There will be no sudden rash of lesbian weddings or gay weddings in our congregation.
That’s not because the leadership or membership are opposed to same-sex weddings. The Council voted, before I was even considered as their pastor, to permit the use of the Sanctuary for same-sex ceremonies. So the commitment of the church is there to see this as a real ministry.
And it would not be because we have no lesbian or gay members. The percentage of the membership has been steadily growing for years, because lesbian and gay people see this church as open, welcoming, supportive and genuine in our commitment to try to follow Jesus.
It would be because there are very few couples—five at last count, another one or two of whom one member of the couple belongs to the church. Largely, our lesbian/gay membership are singles.
Some are happy being single, and aren’t particularly interested in explaining further. Others will make casual comments that the right man or the right woman has not come along. Either they have been unlucky in love, or are perpetually shopping.
I cannot help but wonder, not about these as individuals, but about lesbian and gay people as a group, that we are still so submerged by social rejection, a.k.a. homophobia, that we cannot fall in love or make commitments—or if we’ve made them, are emotionally and spiritually unequipped to care for and feed those relationships to keep them healthy.
Internalized homophobia was a big subject twenty years ago. It has been used to explain everything from male promiscuity to broken relationships to low self-esteem, to the evasive way in which even permanent partners would refer to one another obliquely, to conceal the nature of the relationship. Internalized homophobia and being closeted were cloaked with the same dark covering, stained with the same black ink. Things deeply buried, we theorized, kept us from recognizing our true self-worth, and our entitlement (yes, entitlement) to breathe the same air, inhabit the same planet and pursue happiness the same as everybody else who is living.
Nowadays, there is nothing fresh to be said about internalized homophobia. While the larger society is still wringing its hands about the causes and the effects of sexual orientation (as recently as this past Monday’s Los Angeles Times Health Section), the lesbian and gay community have essentially stopped thinking about. We believed that we had somehow gotten over it, taken care of it, put it aside as a relic of our past along with shag carpeting, oversized playpen sofas and Princess telephones.

What does gay look like?, Los Angeles Times, June 16, by Regina Nuzzo
But the dearth or absence or paucity of love is palpable. At last count there was something nearing 100,000 domestic partnerships registered in the state of California. Domestic partnership more or less resemble marriage (not enough to suffice for the Supreme Court), bestowing a lot of rights and responsibilities on same-gender couples. But only 100,000? California has a population of 30 million, of which we can safely assume 3–10% are gay or lesbian. That would suggest there should be a million domestic partnerships, if we really want to secure our rights and protect our family through legally-recognized relationships.
Where is everybody? Alas, I suspect that 90% of everybody feel unloved or are still looking for love in all the wrong places, or like the long-term unemployed have simply given up looking.

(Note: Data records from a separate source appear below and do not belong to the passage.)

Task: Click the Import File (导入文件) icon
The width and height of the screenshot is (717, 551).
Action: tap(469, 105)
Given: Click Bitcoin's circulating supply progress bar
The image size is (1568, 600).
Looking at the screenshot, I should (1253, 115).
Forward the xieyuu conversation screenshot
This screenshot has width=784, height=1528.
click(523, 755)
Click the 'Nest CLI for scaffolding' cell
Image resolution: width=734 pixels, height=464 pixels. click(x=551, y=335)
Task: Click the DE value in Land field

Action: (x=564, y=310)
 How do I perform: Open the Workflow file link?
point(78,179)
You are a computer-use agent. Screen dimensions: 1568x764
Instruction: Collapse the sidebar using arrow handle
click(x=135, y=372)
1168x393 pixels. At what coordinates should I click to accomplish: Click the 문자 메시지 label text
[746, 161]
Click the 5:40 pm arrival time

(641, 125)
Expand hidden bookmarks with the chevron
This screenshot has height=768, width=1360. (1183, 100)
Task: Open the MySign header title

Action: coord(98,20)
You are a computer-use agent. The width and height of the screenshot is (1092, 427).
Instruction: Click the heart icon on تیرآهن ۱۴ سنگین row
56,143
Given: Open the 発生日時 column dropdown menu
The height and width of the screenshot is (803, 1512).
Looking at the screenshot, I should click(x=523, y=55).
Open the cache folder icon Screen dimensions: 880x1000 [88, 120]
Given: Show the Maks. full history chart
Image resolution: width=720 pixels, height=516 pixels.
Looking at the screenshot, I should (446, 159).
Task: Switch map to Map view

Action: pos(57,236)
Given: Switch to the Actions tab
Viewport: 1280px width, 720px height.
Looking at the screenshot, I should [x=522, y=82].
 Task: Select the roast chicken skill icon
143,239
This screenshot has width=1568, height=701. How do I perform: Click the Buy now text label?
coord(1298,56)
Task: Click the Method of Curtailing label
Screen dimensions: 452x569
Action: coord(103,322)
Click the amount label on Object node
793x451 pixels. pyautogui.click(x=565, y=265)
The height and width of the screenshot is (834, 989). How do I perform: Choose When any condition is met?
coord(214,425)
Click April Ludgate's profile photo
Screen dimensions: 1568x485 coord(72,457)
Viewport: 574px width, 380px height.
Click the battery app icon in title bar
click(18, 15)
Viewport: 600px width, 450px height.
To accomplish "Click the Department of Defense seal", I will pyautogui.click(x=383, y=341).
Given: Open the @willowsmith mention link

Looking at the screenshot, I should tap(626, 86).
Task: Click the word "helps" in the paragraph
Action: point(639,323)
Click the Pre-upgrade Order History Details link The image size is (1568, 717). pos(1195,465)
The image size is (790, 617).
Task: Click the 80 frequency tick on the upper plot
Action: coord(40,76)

I can only hope that the legal permissibility of marriage will encourage those who are unsure of themselves. It moved me deeply to see the majority opinion of the Supreme Court repeatedly reference the respect of the community as a necessary part of equal recognition for same-sex couples. Maybe the language of respect and honor will begin to undo what deeply-buried internalized homophobia has done to us — at least in the younger generation. We can hope.